Backblaze Storage Pod 6.0 Specifications

  • Processor: Intel Xeon E5-1620 v2 Quad-Core 3.7GHz 0GT/s 10MB LGA 2011 CPU
  • RAM: HYNIX 4x8GB DDR3-133MHz HMT31GR7CFR4C-PB
  • Motherboard: SuperMicro MBD-X9SRH-7TF-O
  • Power Supply: 2 EVGA 750w
  • Boot Drive: Samsung ST500LM012
  • SATA III Card: Sunrich 4 Port PCI Express A-540
  • Backplane: Sunrich S-331
  • CPU Fan: Dynatron R13 1U
  • Operating System: Linux Debian 7

Data to the 60 3.5" comes from three Sunrich A-540 4 Port PCIe 2.0 x 2 cards. The twelve total SATA 6 Gbps ports (from the three SATA cards) are then multiplied by twelve Sunrich S-331 Backplanes (each SATA port becomes five SATA ports).

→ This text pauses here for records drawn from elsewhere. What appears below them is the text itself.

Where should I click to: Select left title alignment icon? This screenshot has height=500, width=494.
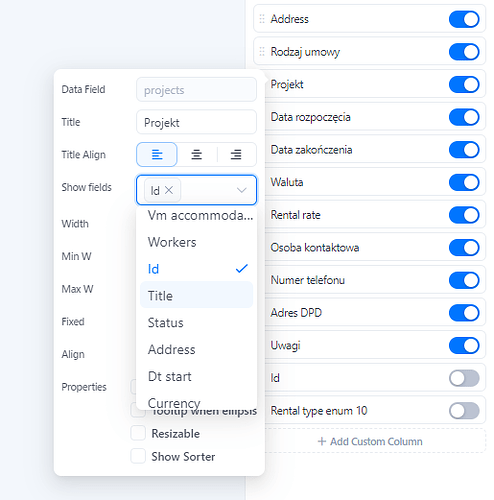tap(157, 155)
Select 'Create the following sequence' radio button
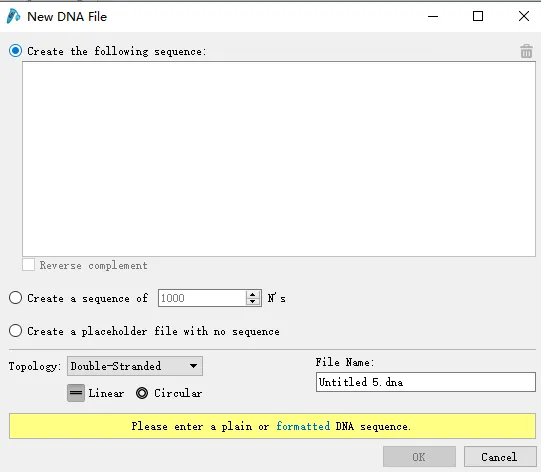The height and width of the screenshot is (472, 541). [x=16, y=51]
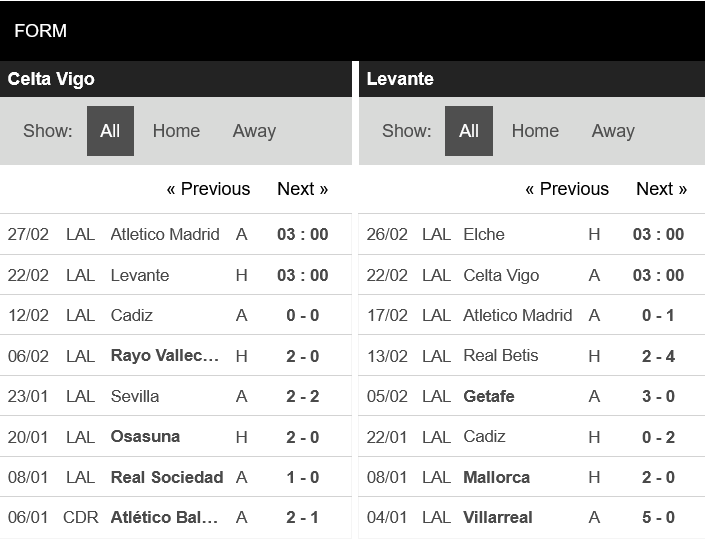Image resolution: width=705 pixels, height=547 pixels.
Task: Open the Getafe 3-0 result
Action: [532, 396]
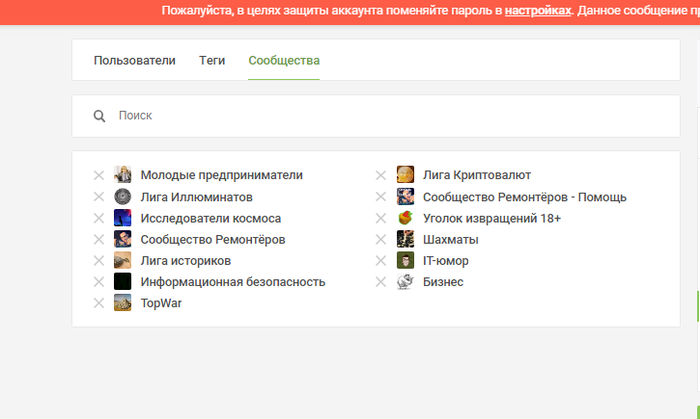700x419 pixels.
Task: Open the настройках link in banner
Action: (x=538, y=10)
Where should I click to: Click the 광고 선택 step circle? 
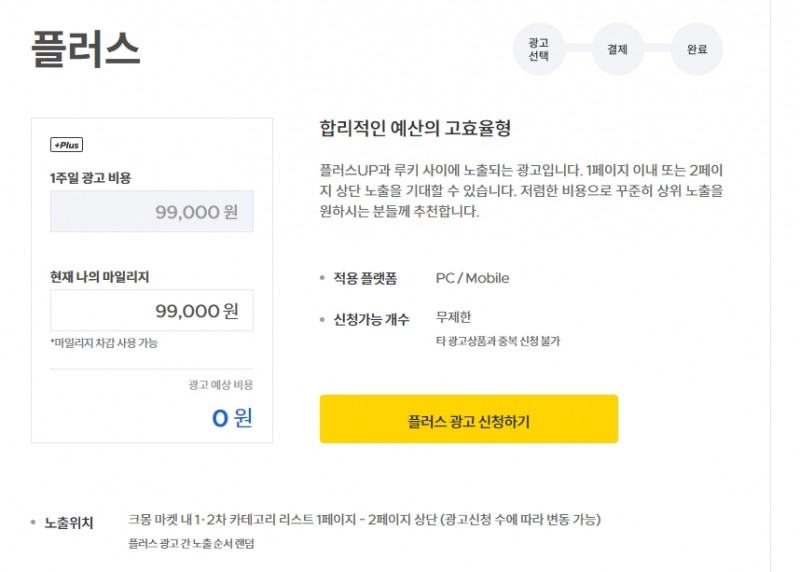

The Backblaze Storage Pod 6.0 uses 12 SATA multipliers, each with five ports, for connectivity with the storage drives. Backplane SATA connectivity is provided via 3 SATA III cards with Marvell 9235 chipsets, and the multipliers use Marvell 9715 chipsets.

sunrich-a-540-sata-card_large.png


sunrich-s-331-backplane_large.png


backplane-tray-2.jpg


drive-guide-slides.jpg



So I got to wondering what would be needed for a 2.5" drive version of this?

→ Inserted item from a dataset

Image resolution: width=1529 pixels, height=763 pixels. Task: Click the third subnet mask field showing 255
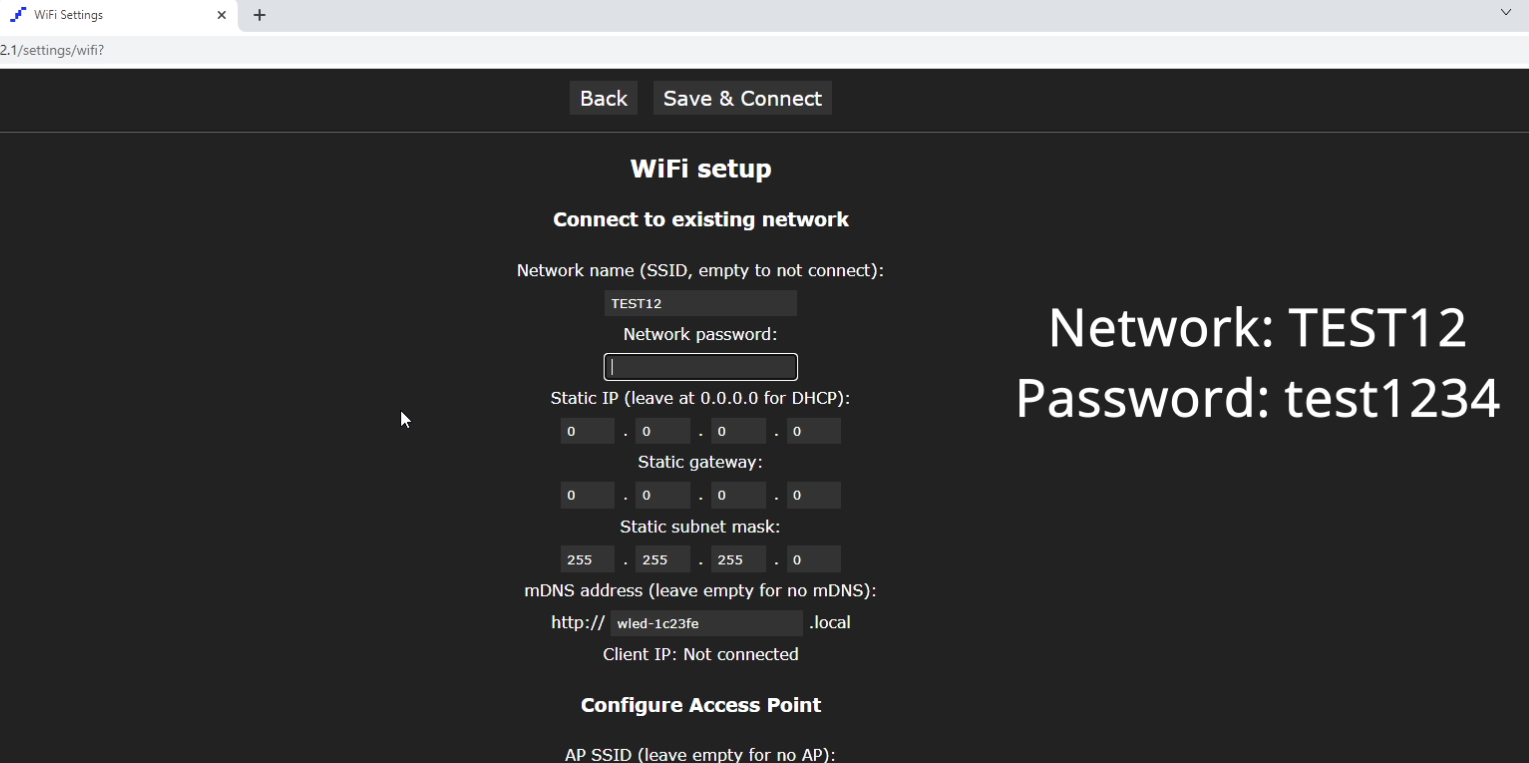click(738, 558)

Assuming 3x as many drives work in a 2.5" x 15mm HDD 3U version of this 3.5" HDD 4U Server that would be 180 drives. (This comes out to be 2520 2.5" drives in 42U vs. 600 3.5" drives in 40U. So exactly 4 x 2.5" drives for every 1 x 3.5" drive via extrapolating 630 3.5" for 42U. With each 2.5" 15mm 5400 rpm drive using about 1/4 power as a 3.5" 7200 rpm drive the power density of 2.5" top loader works out to be the same as 3.5" top loader)

With that noted, what would be the best way to accomplish a 2.5" conversion?

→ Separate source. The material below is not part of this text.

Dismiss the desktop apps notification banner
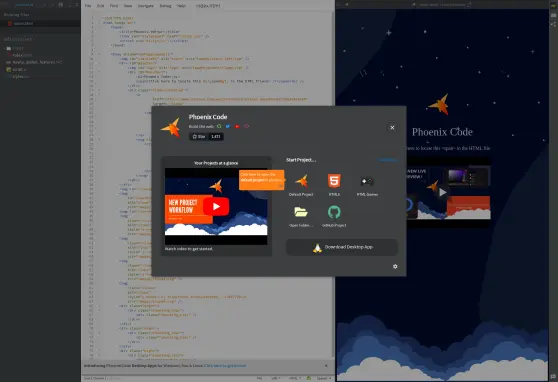 tap(326, 366)
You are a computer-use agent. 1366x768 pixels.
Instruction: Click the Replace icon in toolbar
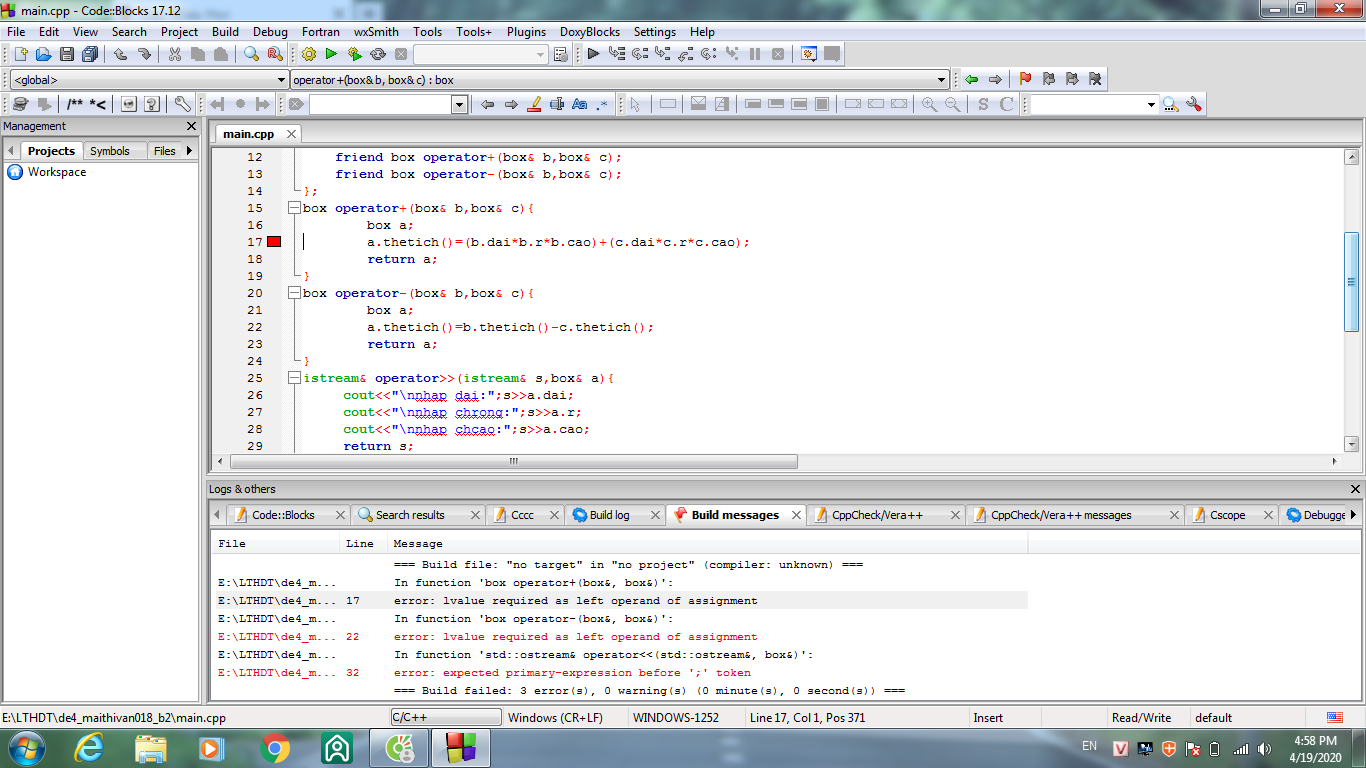point(274,54)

Besides redesigning the drive mounting and changing depth from 4U to 3U, there is the issue of the SATA cards and port multipliers.

Keep the same SATA card arrangement and use port multipliers that turn one SATA into fifteen?

Or should more SATA cards and/or SATA cards with more ports be used and keep port multiplication at 1:5? (Keep in mind no matter approach is taken new backplanes (with the SATA port multipliers) will be needed due to the 2.5" having different drive spacing)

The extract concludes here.